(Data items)
****************
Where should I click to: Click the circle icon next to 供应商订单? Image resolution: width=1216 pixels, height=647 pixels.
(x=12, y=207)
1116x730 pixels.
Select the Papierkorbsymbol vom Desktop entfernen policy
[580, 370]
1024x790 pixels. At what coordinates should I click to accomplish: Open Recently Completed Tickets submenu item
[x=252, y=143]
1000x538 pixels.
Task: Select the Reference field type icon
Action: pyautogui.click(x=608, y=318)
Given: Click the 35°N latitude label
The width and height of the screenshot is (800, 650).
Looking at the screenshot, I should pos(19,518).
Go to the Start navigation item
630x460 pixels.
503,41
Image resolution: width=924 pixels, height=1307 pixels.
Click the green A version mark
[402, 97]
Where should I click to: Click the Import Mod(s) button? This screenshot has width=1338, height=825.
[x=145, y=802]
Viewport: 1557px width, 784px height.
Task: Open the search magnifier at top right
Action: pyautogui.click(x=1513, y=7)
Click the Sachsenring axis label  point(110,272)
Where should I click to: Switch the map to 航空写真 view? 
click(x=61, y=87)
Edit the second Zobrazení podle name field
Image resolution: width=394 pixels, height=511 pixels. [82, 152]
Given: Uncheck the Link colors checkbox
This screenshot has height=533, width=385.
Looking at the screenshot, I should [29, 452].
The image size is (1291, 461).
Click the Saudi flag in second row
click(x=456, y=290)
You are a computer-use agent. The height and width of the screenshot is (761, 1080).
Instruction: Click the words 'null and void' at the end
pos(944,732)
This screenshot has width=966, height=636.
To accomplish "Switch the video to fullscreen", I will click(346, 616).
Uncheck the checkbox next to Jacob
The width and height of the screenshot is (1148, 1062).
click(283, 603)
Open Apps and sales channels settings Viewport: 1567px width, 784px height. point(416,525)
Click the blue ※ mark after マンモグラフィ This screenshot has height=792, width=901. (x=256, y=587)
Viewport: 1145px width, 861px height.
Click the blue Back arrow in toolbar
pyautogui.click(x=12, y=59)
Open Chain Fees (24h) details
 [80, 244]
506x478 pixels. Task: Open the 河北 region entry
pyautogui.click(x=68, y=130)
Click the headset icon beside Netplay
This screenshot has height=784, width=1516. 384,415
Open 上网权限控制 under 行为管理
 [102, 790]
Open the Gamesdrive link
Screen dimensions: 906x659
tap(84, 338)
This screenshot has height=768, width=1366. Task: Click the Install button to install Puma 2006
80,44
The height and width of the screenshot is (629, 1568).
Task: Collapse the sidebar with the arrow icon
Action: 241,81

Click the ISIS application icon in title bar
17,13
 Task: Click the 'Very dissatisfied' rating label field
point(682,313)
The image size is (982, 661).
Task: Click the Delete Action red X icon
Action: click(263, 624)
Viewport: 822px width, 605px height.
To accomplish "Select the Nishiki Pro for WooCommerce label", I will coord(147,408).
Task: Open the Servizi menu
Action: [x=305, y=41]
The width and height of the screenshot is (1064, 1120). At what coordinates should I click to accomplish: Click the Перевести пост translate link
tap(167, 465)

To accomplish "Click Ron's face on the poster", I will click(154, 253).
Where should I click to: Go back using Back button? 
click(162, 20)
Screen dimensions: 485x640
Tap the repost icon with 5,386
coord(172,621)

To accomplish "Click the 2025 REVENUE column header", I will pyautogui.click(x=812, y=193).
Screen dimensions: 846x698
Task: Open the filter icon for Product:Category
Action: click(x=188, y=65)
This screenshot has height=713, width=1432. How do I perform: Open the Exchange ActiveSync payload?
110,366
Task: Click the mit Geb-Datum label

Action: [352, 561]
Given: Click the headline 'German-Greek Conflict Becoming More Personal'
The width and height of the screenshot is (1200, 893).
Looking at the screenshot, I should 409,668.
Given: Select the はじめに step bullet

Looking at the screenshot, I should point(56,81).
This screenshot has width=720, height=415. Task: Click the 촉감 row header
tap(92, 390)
****************
Your job is to copy all the records exactly.

Where should I click to: Click the circle icon next to 供应商订单? Image resolution: width=1216 pixels, height=647 pixels.
(x=12, y=207)
1116x730 pixels.
Select the Papierkorbsymbol vom Desktop entfernen policy
[580, 370]
1024x790 pixels. At what coordinates should I click to accomplish: Open Recently Completed Tickets submenu item
[x=252, y=143]
1000x538 pixels.
Task: Select the Reference field type icon
Action: pyautogui.click(x=608, y=318)
Given: Click the 35°N latitude label
The width and height of the screenshot is (800, 650).
Looking at the screenshot, I should pos(19,518).
Go to the Start navigation item
630x460 pixels.
503,41
Image resolution: width=924 pixels, height=1307 pixels.
Click the green A version mark
[402, 97]
Where should I click to: Click the Import Mod(s) button? This screenshot has width=1338, height=825.
[x=145, y=802]
Viewport: 1557px width, 784px height.
Task: Open the search magnifier at top right
Action: pyautogui.click(x=1513, y=7)
Click the Sachsenring axis label  point(110,272)
Where should I click to: Switch the map to 航空写真 view? 
click(x=61, y=87)
Edit the second Zobrazení podle name field
Image resolution: width=394 pixels, height=511 pixels. [82, 152]
Given: Uncheck the Link colors checkbox
This screenshot has height=533, width=385.
Looking at the screenshot, I should [29, 452].
The image size is (1291, 461).
Click the Saudi flag in second row
click(x=456, y=290)
You are a computer-use agent. The height and width of the screenshot is (761, 1080).
Instruction: Click the words 'null and void' at the end
pos(944,732)
This screenshot has width=966, height=636.
To accomplish "Switch the video to fullscreen", I will click(346, 616).
Uncheck the checkbox next to Jacob
The width and height of the screenshot is (1148, 1062).
click(283, 603)
Open Apps and sales channels settings Viewport: 1567px width, 784px height. point(416,525)
Click the blue ※ mark after マンモグラフィ This screenshot has height=792, width=901. (x=256, y=587)
Viewport: 1145px width, 861px height.
Click the blue Back arrow in toolbar
pyautogui.click(x=12, y=59)
Open Chain Fees (24h) details
 [80, 244]
506x478 pixels. Task: Open the 河北 region entry
pyautogui.click(x=68, y=130)
Click the headset icon beside Netplay
This screenshot has height=784, width=1516. 384,415
Open 上网权限控制 under 行为管理
 [102, 790]
Open the Gamesdrive link
Screen dimensions: 906x659
tap(84, 338)
This screenshot has height=768, width=1366. Task: Click the Install button to install Puma 2006
80,44
The height and width of the screenshot is (629, 1568).
Task: Collapse the sidebar with the arrow icon
Action: 241,81

Click the ISIS application icon in title bar
17,13
 Task: Click the 'Very dissatisfied' rating label field
point(682,313)
The image size is (982, 661).
Task: Click the Delete Action red X icon
Action: click(263, 624)
Viewport: 822px width, 605px height.
To accomplish "Select the Nishiki Pro for WooCommerce label", I will coord(147,408).
Task: Open the Servizi menu
Action: [x=305, y=41]
The width and height of the screenshot is (1064, 1120). At what coordinates should I click to accomplish: Click the Перевести пост translate link
tap(167, 465)

To accomplish "Click Ron's face on the poster", I will click(154, 253).
Where should I click to: Go back using Back button? 
click(162, 20)
Screen dimensions: 485x640
Tap the repost icon with 5,386
coord(172,621)

To accomplish "Click the 2025 REVENUE column header", I will pyautogui.click(x=812, y=193).
Screen dimensions: 846x698
Task: Open the filter icon for Product:Category
Action: click(x=188, y=65)
This screenshot has height=713, width=1432. How do I perform: Open the Exchange ActiveSync payload?
110,366
Task: Click the mit Geb-Datum label

Action: [352, 561]
Given: Click the headline 'German-Greek Conflict Becoming More Personal'
The width and height of the screenshot is (1200, 893).
Looking at the screenshot, I should 409,668.
Given: Select the はじめに step bullet

Looking at the screenshot, I should point(56,81).
This screenshot has width=720, height=415. Task: Click the 촉감 row header
tap(92, 390)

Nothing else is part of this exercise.